Provavelmente rezaria assim:
Bem-aventurados os que só podem ver o Goucha, a Júlia Pinheiro, o Carlos Alberto Moniz, o Jorge Gabriel, a Fátima Lopes; bem-aventurados os que só têm para ver telenovelas sempre iguais e concursos destinados a humilhar os concorrentes; bem-aventurados os que só podem escolher entre filmes do Van Damme, Vin Diesel e Steven Segal; bem-aventurados aqueles que são perseguidos por séries de desenhos animados japoneses; bem-aventurados os que levam com as séries dos C.S.I., Investigação Criminal de seasons (é assim que se diz, não é?) fora de época.
Alegrai-vos e regozijai-vos, porque será grande a vossa recompensa na RTP2 (que já teve muito mais qualidade do que tem hoje).

Durante uma semana, em dois canais de sinal aberto públicos que merecesse ser visto, para além de poucos minutos dos noticiários, apenas se aproveitou um documentário sobre a Terra (tipo BBC)no segundo canal.Todo o resto, uma inigualável miséria franciscana, sendo certo que os Franciscanos são pobres por opção e não têm déficite (e tu, ó intelectual da treta, ó snob, está calado, se não gostas, não comas).

Dir-me-ão que as férias são os períodos que aproveitamos para fazer outras "coisas" e para deliberadamente não fazermos algumas "coisas", como ver televisão. Mas a RTP não "mete" férias, todos os meses me cobra uma taxa de difusão (na factura da EDP) tenha ou não tenha aparelhos receptores, e ao longo do ano mantém uma programação idêntica polvilhada com uns debates, e brinda-me com umas transmissões directas de touradas e do jogos de futebol que ajudo a pagar com os meus impostos. É isto serviço público? Não, e se é para continuar com esta programação, não há que hesitar, privatize-se a RTP, porque caso se privatize o canal 1, a diferença será apenas no regresso das telenovelas ao canal-mãe e aumento dos espaços publicitários.
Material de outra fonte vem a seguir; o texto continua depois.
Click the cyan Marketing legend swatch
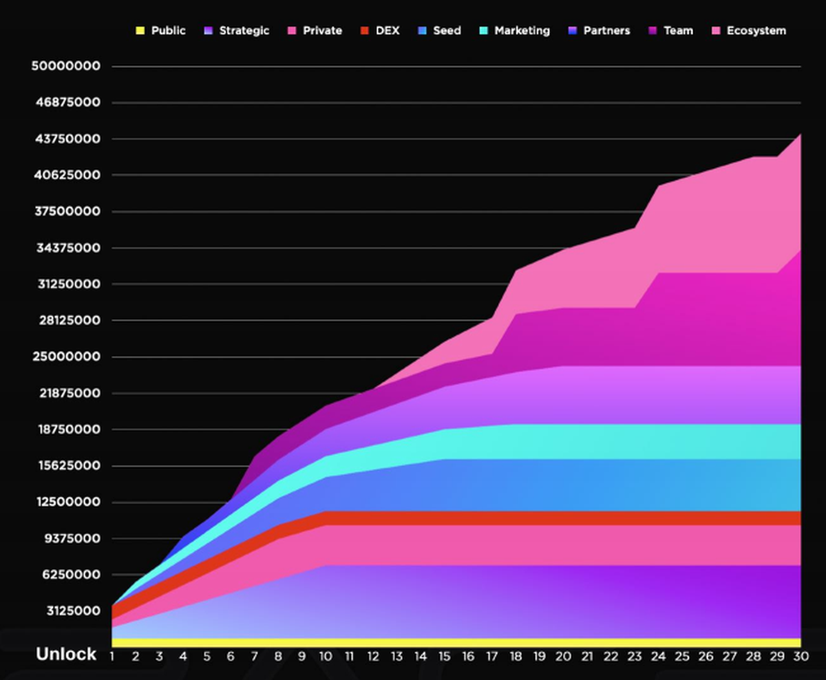The image size is (826, 680). [x=483, y=31]
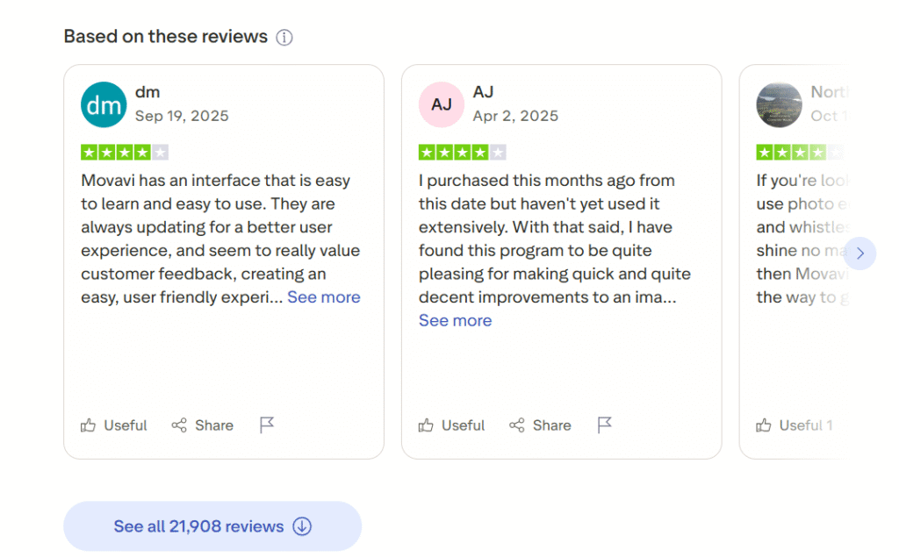Click the Useful icon on North's review
899x557 pixels.
pos(763,425)
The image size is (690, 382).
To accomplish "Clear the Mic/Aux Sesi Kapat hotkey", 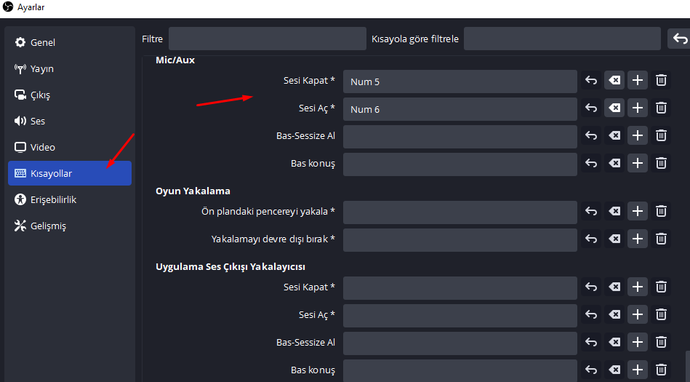I will point(614,81).
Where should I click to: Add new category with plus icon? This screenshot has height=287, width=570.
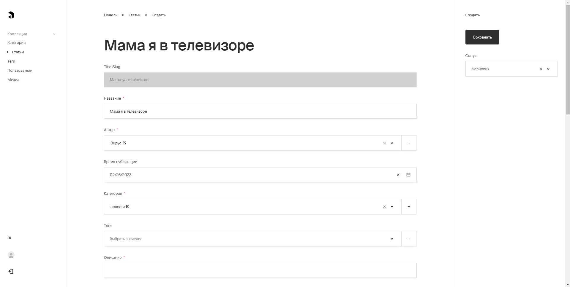coord(409,207)

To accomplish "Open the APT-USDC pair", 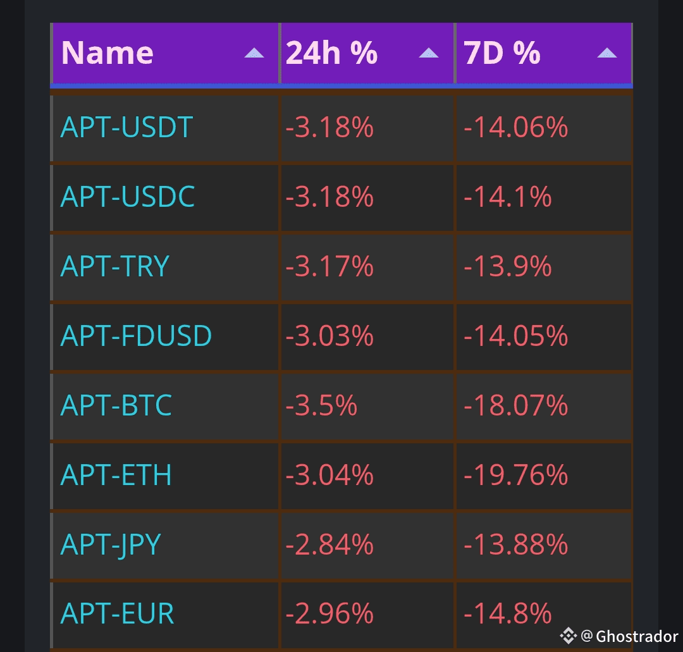I will (x=128, y=197).
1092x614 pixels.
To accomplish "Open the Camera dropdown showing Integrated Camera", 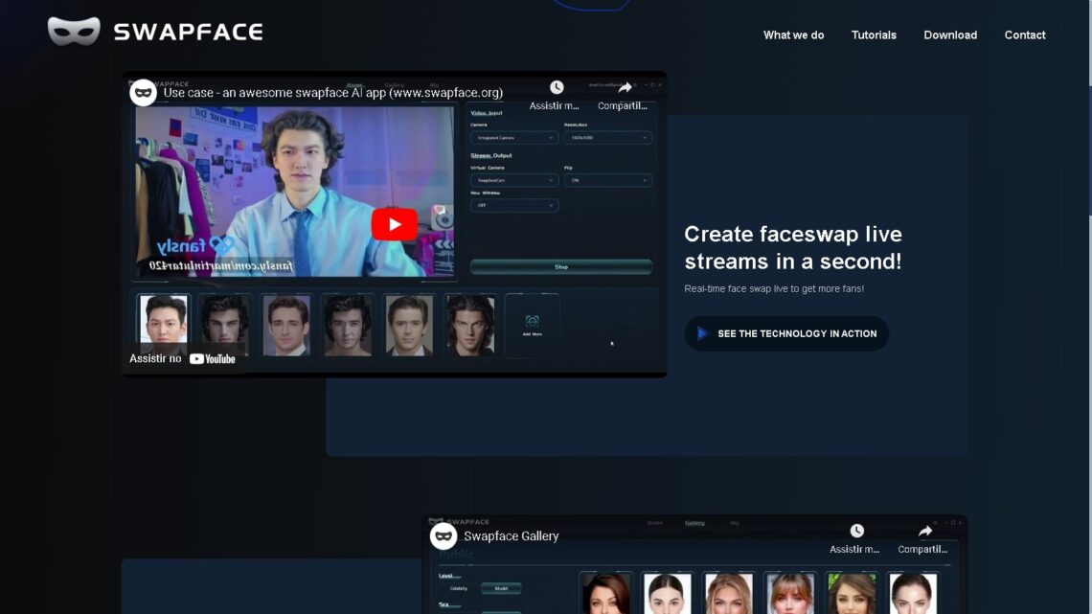I will click(514, 137).
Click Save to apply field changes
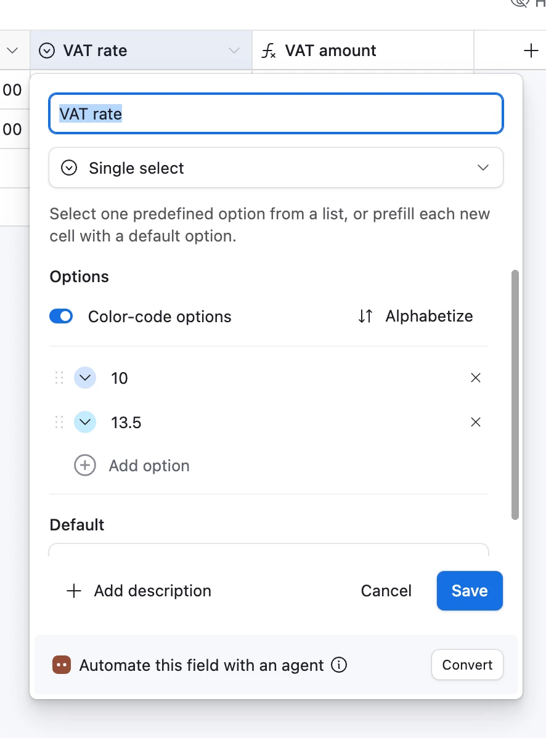 coord(470,591)
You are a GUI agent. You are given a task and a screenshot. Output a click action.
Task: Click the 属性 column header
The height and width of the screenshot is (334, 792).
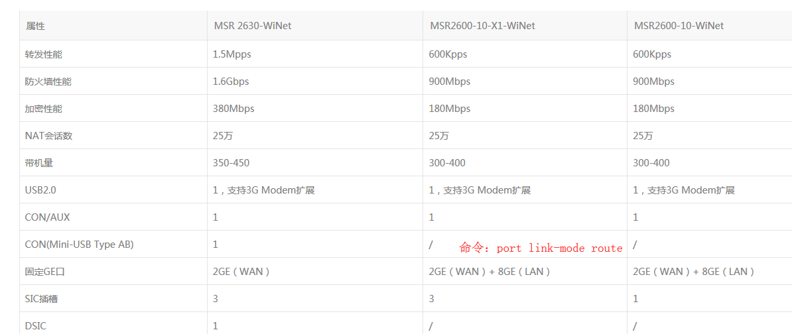[36, 26]

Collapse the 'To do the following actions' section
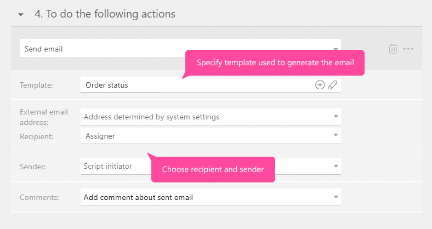[x=21, y=15]
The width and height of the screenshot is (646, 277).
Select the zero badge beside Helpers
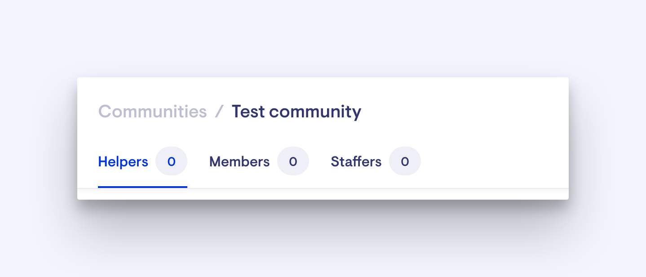point(171,161)
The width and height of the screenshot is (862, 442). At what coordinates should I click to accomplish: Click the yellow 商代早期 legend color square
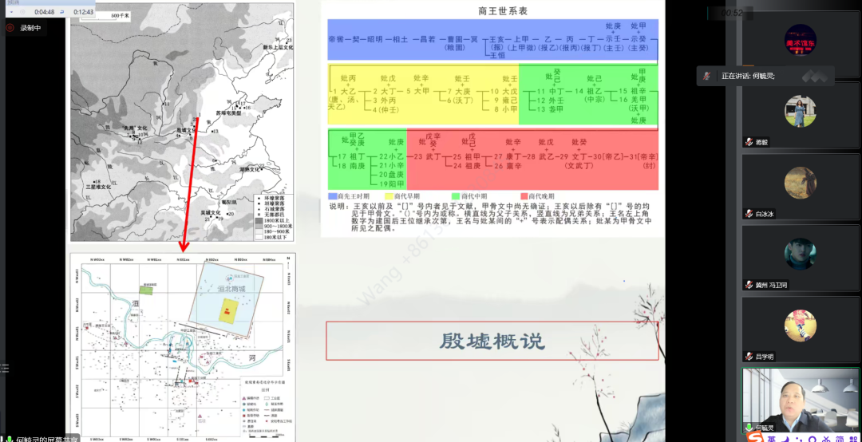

Há apenas que definir Serviço Público de Comunicação Social. E nomeada que está uma Comissão presidida pelo Dr. João Duque (minimalista dos serviços públicos) esta tem apenas que superar as seguintes provas de redacção:
1 - Definir um Serviço Público de Televisão que encaixe na RTP e não o oposto;
2 - Ao contrário de outros serviços públicos, água, electricidade, vias rodoviárias e ferroviárias,etc, em que a exigência dos consumidores vai no sentido de uma maior qualidade, no serviço público de comunicação social as direcções da vontade da esmagadora maioria do público e do que se pretende (?) seja a nobreza (?) do serviço público, se não são opostas, são bastante divergentes.

Não me parece um trabalho de grande monta esta tarefa da Comissão, é um trabalho à partida facilitado porque não há nada para inventar que não esteja já inventado. E, para que a sua tarefa fosse verdadeiramente aligeirada falta-lhe apenas ter Jesus Cristo como membro com a incumbência de prometer uma televisão generalista melhor...no Reino dos Céus.